/label-studio-setup

Label Studio Setup

Primary LanguagePython

Label Studio Setup

This repository holds all of the information needed on how to setup label-studio. Data can be uploaded to the label-studio frontend by generating tasks via the import_data.py script. The 'config' folder holds txt files which contain lists of samples that should be uploaded. Config files can be created from scratch or generated by the 'generate_dataset_config.py' script which ouputs a list of all of the samples in a directory.

Setting up your API key

First of all, set up your API key by creating a file called ".api_key.txt" and copy pasting the key which can be found in the label-studio frontend settings under "Account & Settings" -> "Access Key". Make sure there are no trailing new-line characters at the end of your key.

Making sure the data is hosted on the nginx server

If you acquired new data and store it on the server, make sure to edit the "docker-compose.yml" file for the label-studio frontend and mount the directory holding the data in the volumes section. Just add a bulletpoint in the volumes section and follow the <source>:/srv/<dataset-name>:r template.
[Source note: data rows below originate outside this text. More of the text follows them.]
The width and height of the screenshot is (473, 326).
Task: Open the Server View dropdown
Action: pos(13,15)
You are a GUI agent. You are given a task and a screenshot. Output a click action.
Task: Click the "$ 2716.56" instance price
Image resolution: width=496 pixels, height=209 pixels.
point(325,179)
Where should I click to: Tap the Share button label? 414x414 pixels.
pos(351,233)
Keep track of the <dataset-name> as you will need it when creating tasks / uploading data.

Docker-compose with volumes mounted.

Generating a configuration file

To generate a configuration file which holds relative paths to all samples, one can use the 'generate_dataset_config.py' file.
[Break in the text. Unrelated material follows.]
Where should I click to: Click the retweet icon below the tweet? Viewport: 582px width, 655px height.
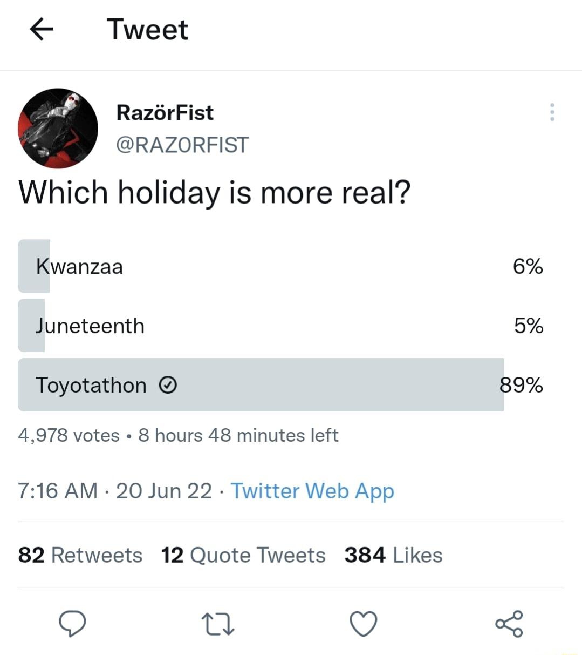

python3 generate_dataset_config.py <dataset-name> <dataset-root>

The config file should be written to the config folder and called whatever was set as <dataset-name>. If certain samples in the list should be ignored one can just add a # in front of the sample.

Upload data to label-studio

The final step now is to upload the data. To do so, first, it is important to differentiate what the labeling should look like. Currently there are two options. One is to label subsequences in longer sequences which should be cut up later. The other one is to annotate bounding boxes for objects one would like to track. For sequences, the corresponding integer is 0, for bounding boxes its 1. or the latter, depending on what exactly should be labeled, one can adjust the config file in label_config/bounding_box_config.xml such that it represents what should be labeled. Then, simply run the following command in order to upload the data:

python3 import_data.py -p <project-name> -t 0 -d <path-to-dataset-root> -c <path-to-dataset-config> -n <dataset-name>

The flag -t represents the aforementioned type of labeling project. 0: subsequences, 1: bounding boxes. Again, it is crucial that the <dataset-name> matches the one in the docker-compose file which states how the data is mounted on the hosting server.